Define Group Policy Objects

  • 7 minutes

Since early versions of Windows Server, the Group Policy feature of Windows operating systems has provided an infrastructure with which administrators can define settings centrally and then deploy them to computers across their organizations.

Consequently, IT staff at Contoso can define, enforce, and update their entire configuration by using GPO settings. By using GPO settings, they can affect an entire site or a domain within their organization, or they can narrow their focus to a single organizational unit (OU).

Tip

Filtering based on security group membership and physical computer attributes also enables Contoso to define the target for their GPO settings even further.

What is Group Policy?

Group Policy is a framework in Windows operating systems with components that reside in Active Directory (AD), on domain controllers, and on each Windows Server and client. By using these components, you can manage configuration in an AD DS domain. You define Group Policy settings within a group policy object (GPO). A GPO is an object that contains one or more policy settings that apply to one or more configuration settings for a user or a computer.

A screenshot of the Group Policy Management console. The administrator has selected the Contoso.com domain. Displayed are three GPOs.

Group Policy is a powerful administrative tool. You can use GPOs to push various settings to a large number of users and computers. Because you can apply them to different levels, from the local computer all the way up to the domain, you can focus these settings precisely. Primarily, you use Group Policy to configure settings that you do not want users to configure. Additionally, you can use Group Policy to standardize desktop environments on all computers in an OU or in an entire organization. You also can use Group Policy to provide additional security, to configure some advanced system settings, and for other purposes.

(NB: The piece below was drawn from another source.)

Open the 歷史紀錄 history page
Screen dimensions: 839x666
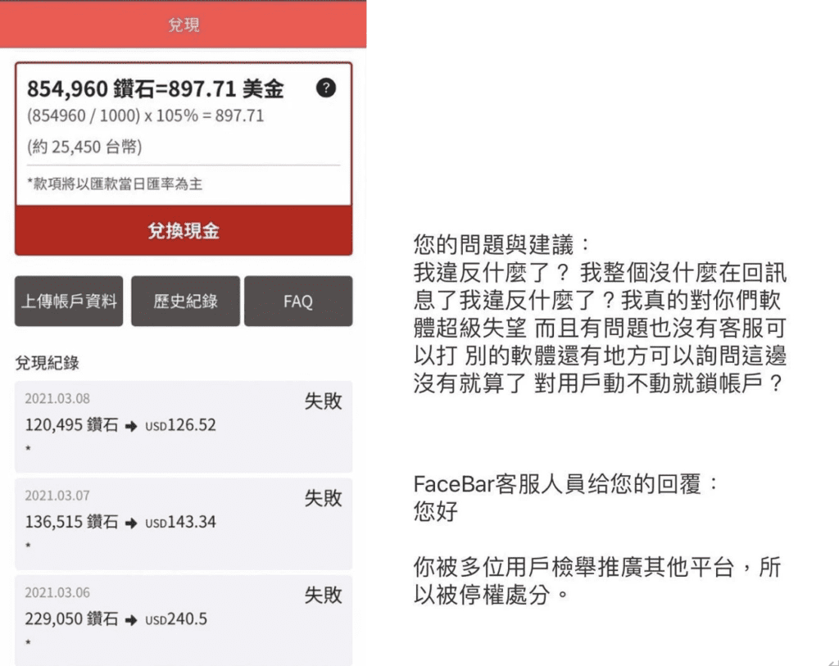185,301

A screenshot of the Group Policy Management Editor. The administrator has expanded the Computer Configuration and User Configuration nodes.

What are GPOs?

The most granular component of Group Policy is an individual policy setting. An individual policy setting defines a specific configuration, such as a policy setting that prevents a user from accessing registry-editing tools. If you define that policy setting and then apply it to a user, that user will be unable to run tools such as Regedit.exe.

Some settings affect a user, known as user configuration settings or user policies, and some affect the computer, known as computer configuration settings or computer policies.

Important

Settings do not affect groups directly and apply only to user and computer objects.

Group Policy manages various policy settings, and the Group Policy framework is extensible. You can manage almost any configurable setting with Group Policy.

A screenshot of the Configure Automatic Updates dialog box in the Group Policy Management Editor. The setting is enabled. Other values are displayed.

To define a policy setting:

  1. In the Group Policy Management Editor, locate the policy setting and then select Enter. The policy setting Properties dialog box appears.
  2. Change the policy state to Enabled or Disabled. Most policy settings can have three states: Not Configured, Enabled, and Disabled.
  3. If required, configure additional values, and when complete, select OK.

GPOs store Group Policy settings. In a new GPO, every policy setting defaults to Not Configured. When you enable or disable a policy setting, Windows Server makes a change to the configuration of users and computers to which the GPO is applied.

Note

Even GPOs that are Not Configured have a default state. If you change a GPO, and then return the GPO to a Not Configured value, it does not reset all of the resources to the default state. The GPO will revert to its default state. However, any devices or resources already impacted by this GPO aren't reverted by simply setting the GPO to Not Configured.

To create a new GPO in a domain:

  1. In Group Policy Management, right-click or access the context menu for the Group Policy Objects container, and then select New.
  2. To modify the configuration settings in a GPO, right-click or access the context menu for the GPO, and then select Edit. This opens the Group Policy Management Editor snap-in.

The Group Policy Management Editor displays all the policy settings that are available in a GPO in an organized hierarchy that begins with the division between computer settings and user settings: the Computer Configuration node and the User Configuration node.

GPOs display in a container named Group Policy Objects. The next two levels of the hierarchy are nodes named Policies and Preferences. Progressing through the hierarchy, the Group Policy Management Editor displays folders, called nodes or policy setting groups. The policy settings are within the folders.

What are starter GPOs?

You can use a Starter GPO as a template from which to create other GPOs within the Group Policy Management Console. Starter GPOs only have Administrative Template settings. You might use a Starter GPO to provide a starting point to create new GPOs in your domain. The Starter GPO might already have specific settings that are best practices for your environment. You can export starter GPOs to, and import them from, cabinet (.cab) files to make distribution to other environments simple and efficient.

Note

The Group Policy Management Console stores Starter GPOs in a folder called StarterGPOs, which is in SYSVOL.

Note

SYSVOL is a shared folder on domain controllers.

Microsoft includes pre-configured Starter GPOs for Windows client operating systems. These Starter GPOs have Administrative Template settings that reflect best practices that Microsoft recommends for the configuration of the client environment.